A type of non-invasive brain stimulation, repetitive transcranial magnetic stimulation (rTMS), was approved by the FDA as a treatment for MDD in 2008 (Holtzheimer et al., 2010). A network meta-analysis of 81 randomized clinical trials (RCTs) found that active rTMS showed a significantly higher clinical response and remission rates than non-active rTMS (Brunoni et al., 2017). A typical course for rTMS involves five days of treatment/week over a period of 3–6 weeks (Holtzheimer et al., 2010). However, this schedule may be inconvenient for patients and can hinder compliance (Frey et al., 2020). Thus, consolidating the treatment (e.g., over 2–3 days) may make it more accessible and could potentially increase compliance.

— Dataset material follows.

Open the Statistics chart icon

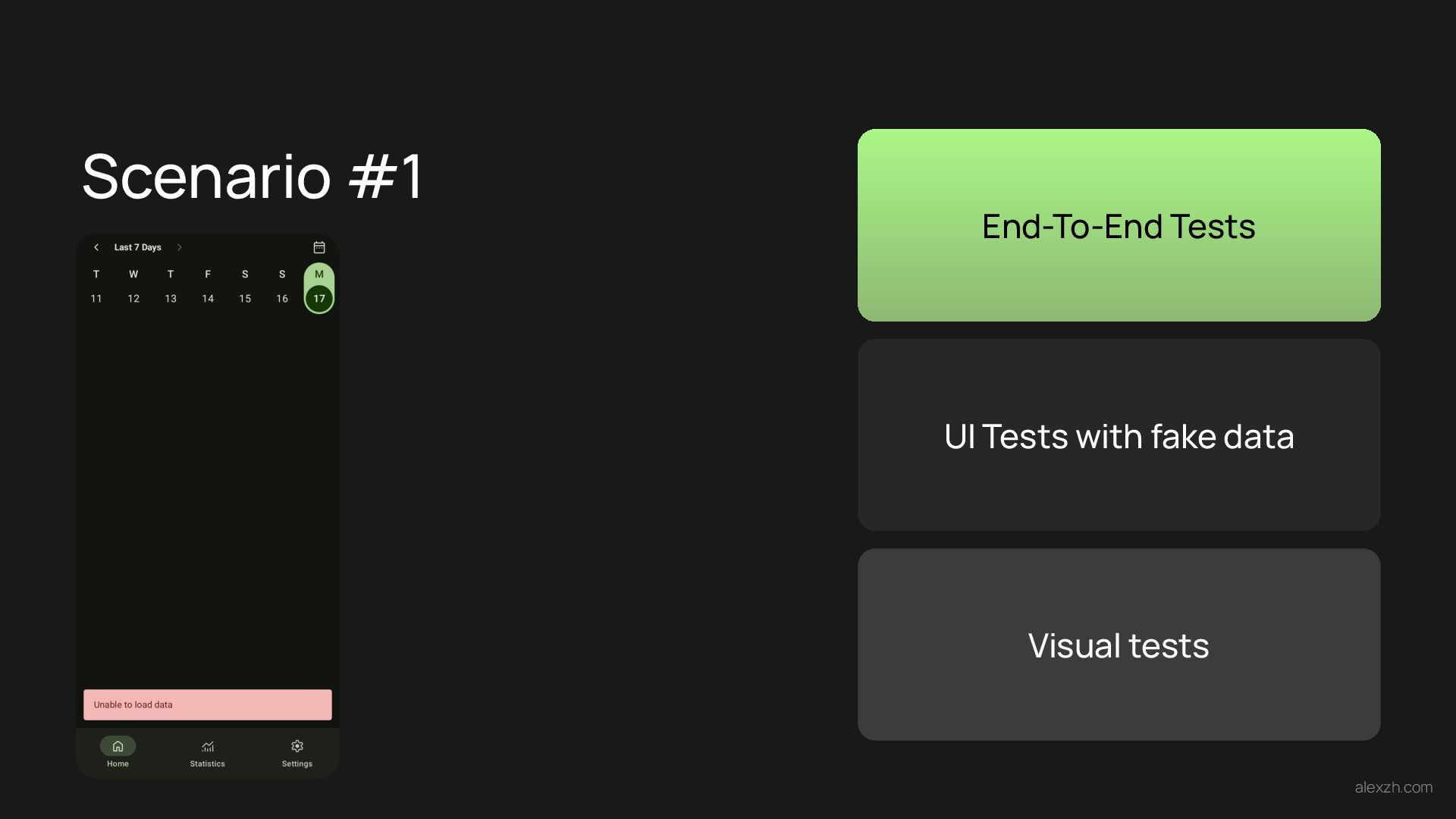point(208,746)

Accelerated rTMS (aTMS) protocols have been studied as a potential solution for this problem (Sonmez et al., 2019). Recent meta-analyses have found that aTMS protocols may be effective for individuals suffering from depression (Sonmez et al., 2019) and post-stroke depression (PSD) (Frey et al., 2020). A randomized controlled study (RCT) of twice-daily rTMS for the treatment of MDD found that rTMS given twice daily was effective and safe (Loo et al., 2007). Two open-label studies have also reported positive findings for adjunctive aTMS as a therapy in addition to antidepressants for older patients with depression (Dardenne et al., 2018; Desbeaumes Jodoin et al., 2019). For example, Dardenne et al. reported that aTMS was safe and well-tolerated in older patients with MDD (≥65 years old) (Dardenne et al., 2018). Similarly, a recent study reported that aTMS protocol (two sessions per day) is a safe and effective treatment for older patients (≥60 years old) suffering from treatment-resistant depression (TRD) (Desbeaumes Jodoin et al., 2019).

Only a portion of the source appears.